Widespread Scans Target AI Infrastructure
Opportunistic attackers are increasingly focusing on internet-facing Artificial Intelligence (AI) systems. Recent observations reveal a surge in scanning activity by threat actors actively seeking vulnerable Model Context Protocol (MCP) servers, sensitive AI assistant configuration files, and inadvertently exposed local language model services.
Table Of Content
This reconnaissance effort was detected across a variety of low-traffic websites that did not appear to host dedicated AI infrastructure. This suggests a broad, indiscriminate search for weaknesses, indicating a generalized campaign rather than a highly targeted attack against specific organizations or developers.

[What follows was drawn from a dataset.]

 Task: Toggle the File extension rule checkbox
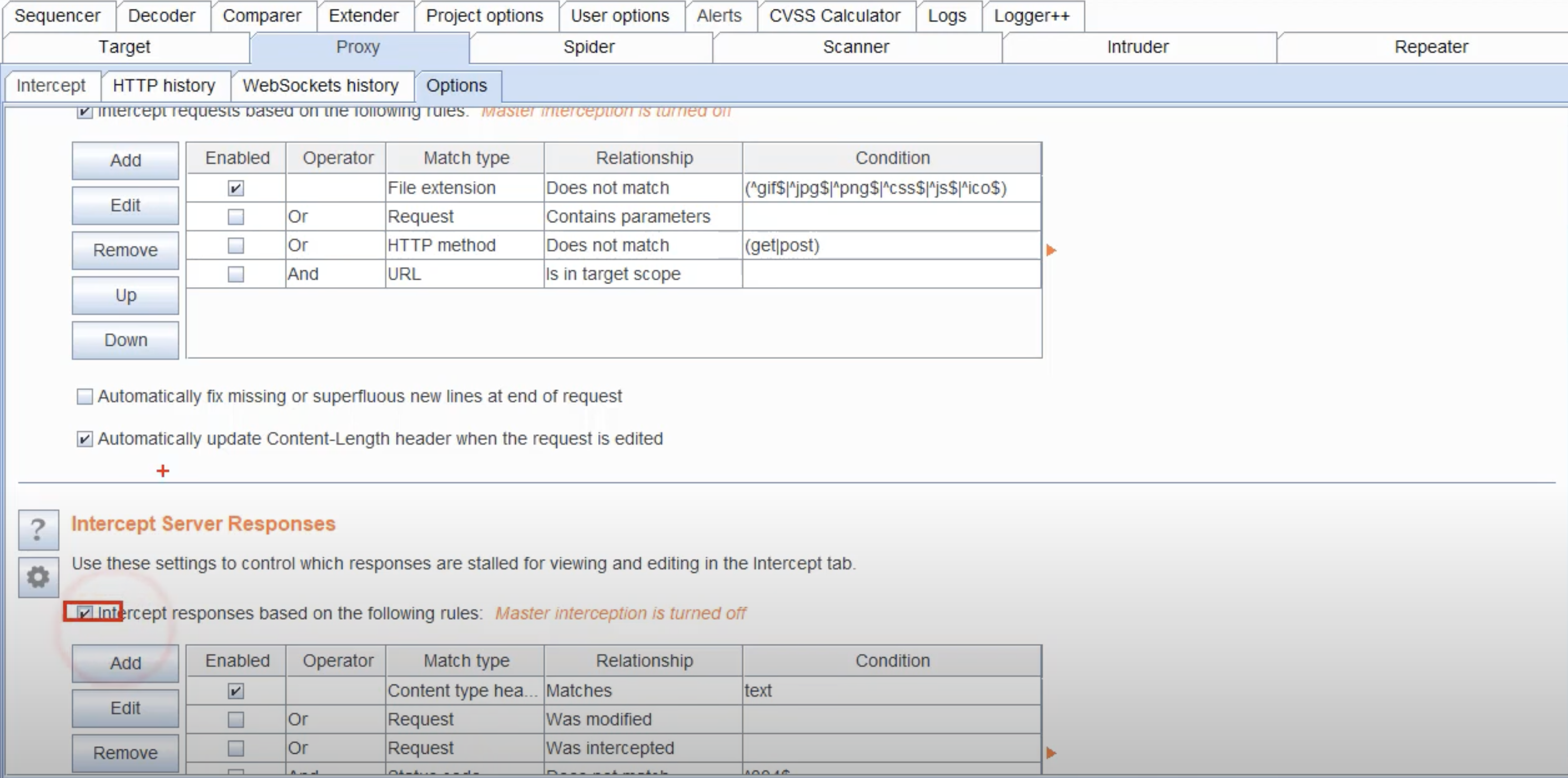tap(235, 188)
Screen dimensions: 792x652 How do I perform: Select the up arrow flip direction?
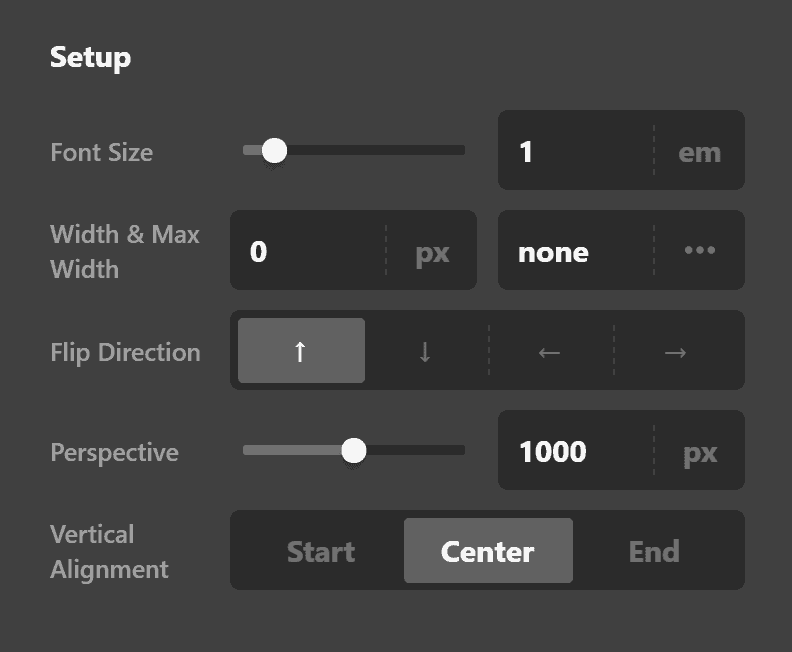(x=301, y=351)
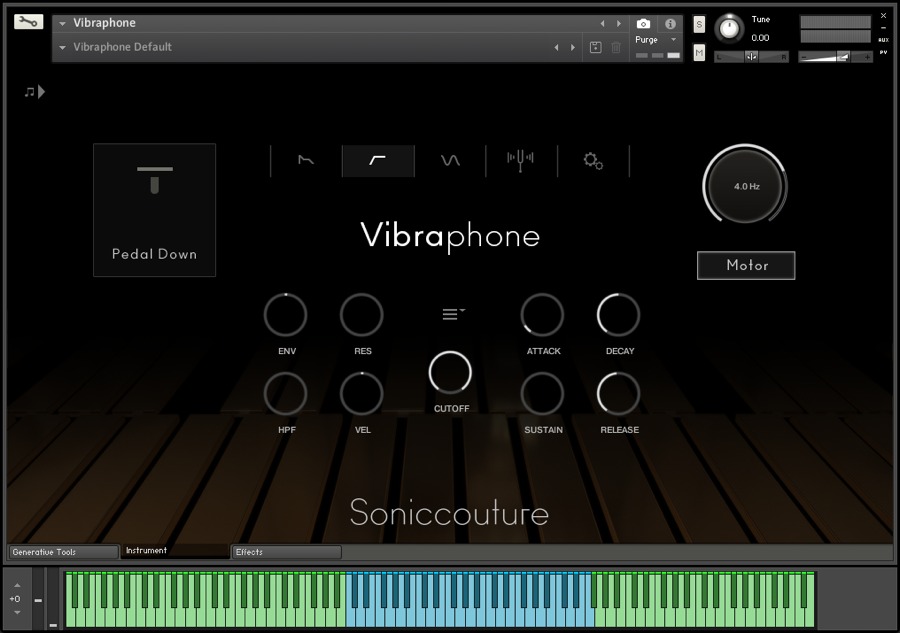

Analysts at the Internet Storm Center said in a report that their review of two weeks of Apache and ModSecurity logs from a small web host uncovered approximately 200 requests related to AI-agent reconnaissance. These included MCP handshake probes originating from 49 distinct IP addresses. This activity highlights a growing security challenge for AI deployments. Developers may unintentionally expose MCP services, leave AI assistant settings in publicly accessible web directories, or make local models reachable from the internet, unaware that attackers are already probing for these misconfigurations.
Sophisticated MCP Server Probes
A significant aspect of the observed activity is the use of valid MCP initialization requests, rather than simple existence checks. Instead of merely verifying if a web address exists, the scanners sent properly formatted JSON-RPC messages designed to initiate an MCP conversation. This sophisticated approach allows attackers to determine if a reachable service genuinely functions as an MCP server. If a server responds, the next step in an attack could involve identifying available tools, connected data sources, and the specific actions that the AI agent is authorized to perform.
MCP servers can grant AI agents access to critical resources such as databases, internal APIs, file systems, and ticketing tools. An unauthenticated or exposed MCP server can effectively provide external malicious actors with a machine-readable blueprint of the services and data the AI agent can access. The distributed nature of these probes, originating from numerous IP addresses, further reinforces the conclusion that this is a large-scale scanning operation aimed at discovering vulnerable deployments across the internet.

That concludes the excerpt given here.